PASSAGE
7:11 a.m. ET, May 3, 2021
Six Tokyo Olympics relay staff test positive for Covid-19
From Chie Kobayashi in Tokyo
Six people working on Japan’s Olympic torch relay course in Kagoshima Prefecture have tested positive for Covid-19.
The six individuals were on “traffic control” duty during the torch relay on April 27, the Tokyo Olympic Organizing Committee told CNN.
Three of the individuals were in Kirishima City and the three others were in Amami city in Kagoshima. They were all wearing masks, the committee added.
The Organizing Committee was not able to disclose the roles of the six individuals due to privacy concerns.
6:47 a.m. ET, May 3, 2021
India becomes third deadliest country from Covid-19
India has become the third deadliest country from Covid-19, according to the Johns Hopkins University tally.
India surpassed Mexico's death toll from the virus on Monday, making it the country with the third highest number of reported coronavirus deaths worldwide, behind the United States and Brazil.
The country's death toll stands at 218,959, according to its health ministry and JHU. Mexico's death toll stands at 217,233.
India also has the second highest number of total reported Covid-19 cases worldwide, behind the United States.
6:23 a.m. ET, May 3, 2021
Pfizer working with India on expediting Covid-19 vaccine approval
From CNN's Chandler Thornton and Vedika Sud
Pfizer is working with the Indian government to gain expedited approval for its Covid-19 vaccine, CEO Albert Bourla said a LinkedIn post.
Pfizer is aware that access to vaccines is critical for ending this pandemic," Bourla said. "We are currently discussing with the Indian government an expedited approval pathway to make our Pfizer-BioNTech vaccine available for use in the country."

LISTED ENTRIES
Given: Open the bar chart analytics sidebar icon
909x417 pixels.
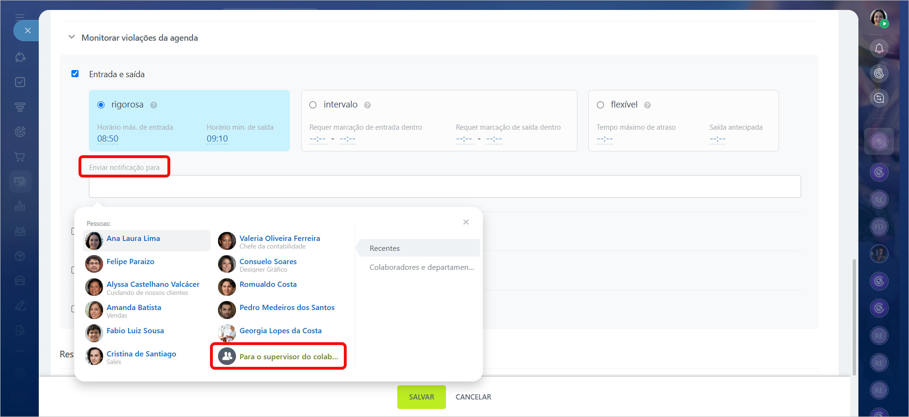Looking at the screenshot, I should coord(20,206).
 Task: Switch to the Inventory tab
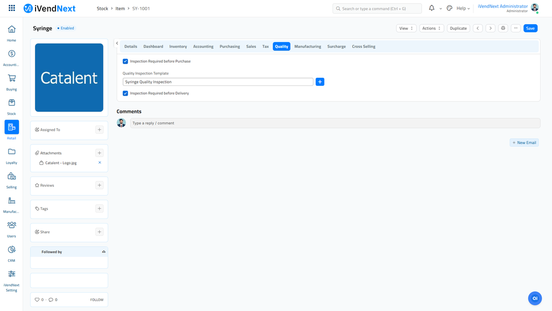coord(178,46)
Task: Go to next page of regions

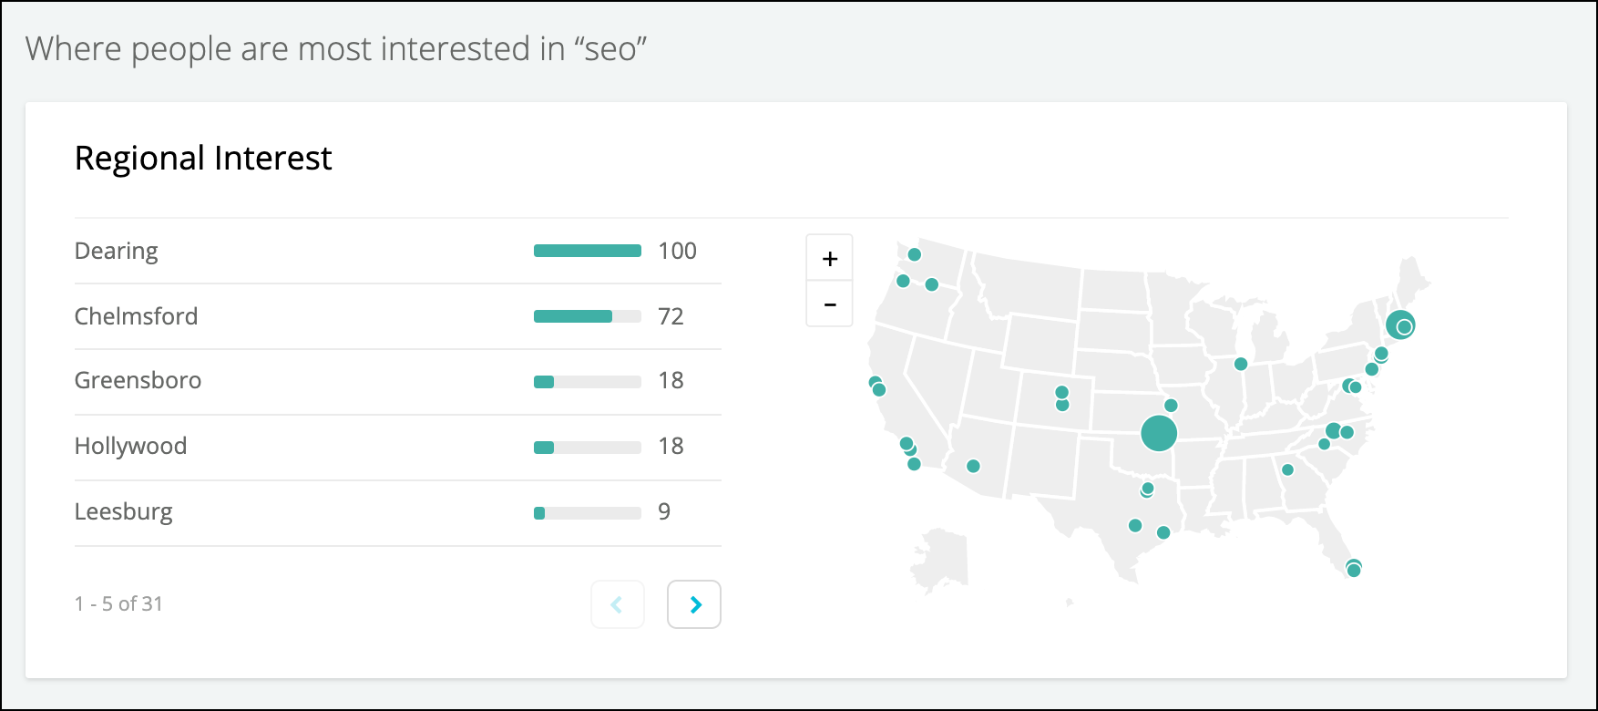Action: pyautogui.click(x=694, y=604)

WORK INSTRUCTIONS
[1] In the news updates, on what date were the six Olympic relay staff on traffic control duty?
[2] Who are all the people named in the news updates?
[3] Write out the part of the news updates starting with "India surpassed Mexico's" and going on through "States and Brazil.".
The items aren't needed here.

RESPONSES IN ORDER
[1] April 27

[2] Chie Kobayashi, Chandler Thornton, Vedika Sud, Albert Bourla

[3]
India surpassed Mexico's death toll from the virus on Monday, making it the country with the third highest number of reported coronavirus deaths worldwide, behind the United States and Brazil.